Provided data:
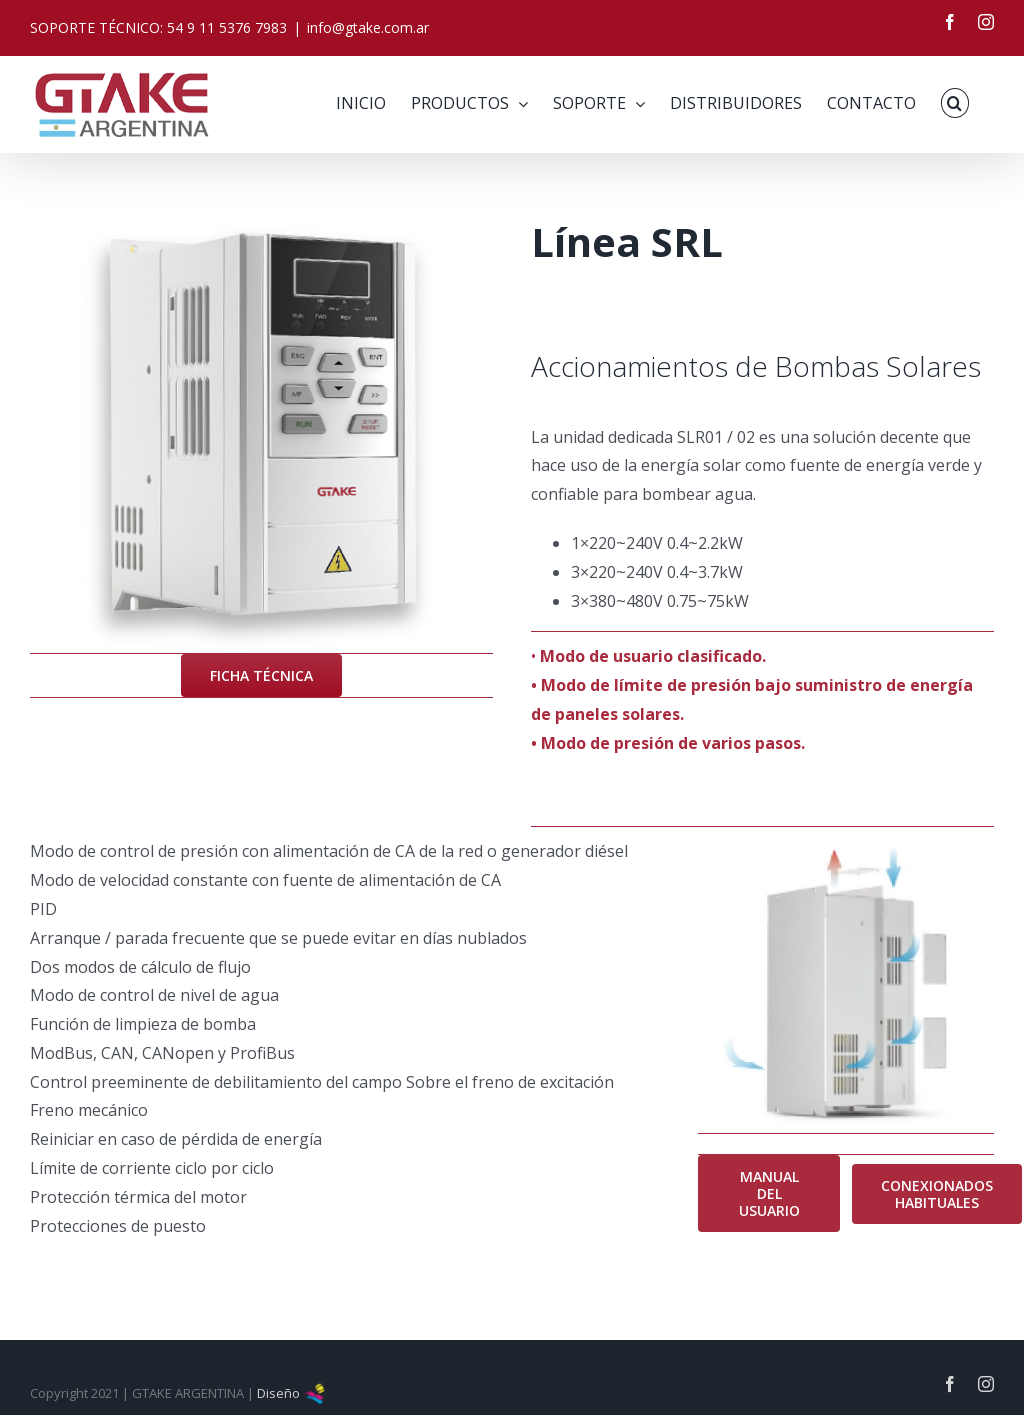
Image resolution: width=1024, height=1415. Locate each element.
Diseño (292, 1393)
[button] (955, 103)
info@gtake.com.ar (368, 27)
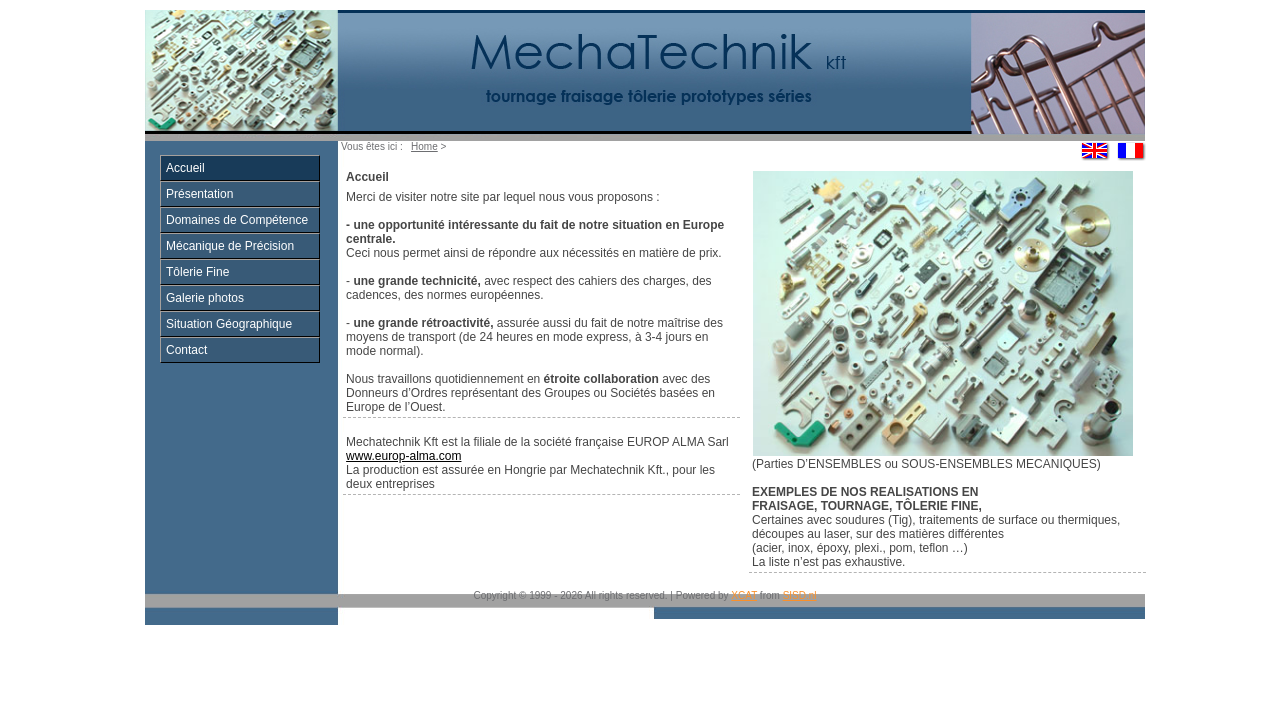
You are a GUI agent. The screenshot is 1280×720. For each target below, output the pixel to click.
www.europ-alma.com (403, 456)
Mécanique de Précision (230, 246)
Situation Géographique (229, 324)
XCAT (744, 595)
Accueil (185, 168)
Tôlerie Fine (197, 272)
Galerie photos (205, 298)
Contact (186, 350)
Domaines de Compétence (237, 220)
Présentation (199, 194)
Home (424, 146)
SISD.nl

Request:
Copy every entry above word for word, leaving out the pictures.

Solution for this exercise:
Image resolution: width=1024, height=1415. Locate each element.
Diseño (292, 1393)
[button] (955, 103)
info@gtake.com.ar (368, 27)
You are a GUI agent. The screenshot is 1280×720. For each target below, output the pixel to click.
www.europ-alma.com (403, 456)
Mécanique de Précision (230, 246)
Situation Géographique (229, 324)
XCAT (744, 595)
Accueil (185, 168)
Tôlerie Fine (197, 272)
Galerie photos (205, 298)
Contact (186, 350)
Domaines de Compétence (237, 220)
Présentation (199, 194)
Home (424, 146)
SISD.nl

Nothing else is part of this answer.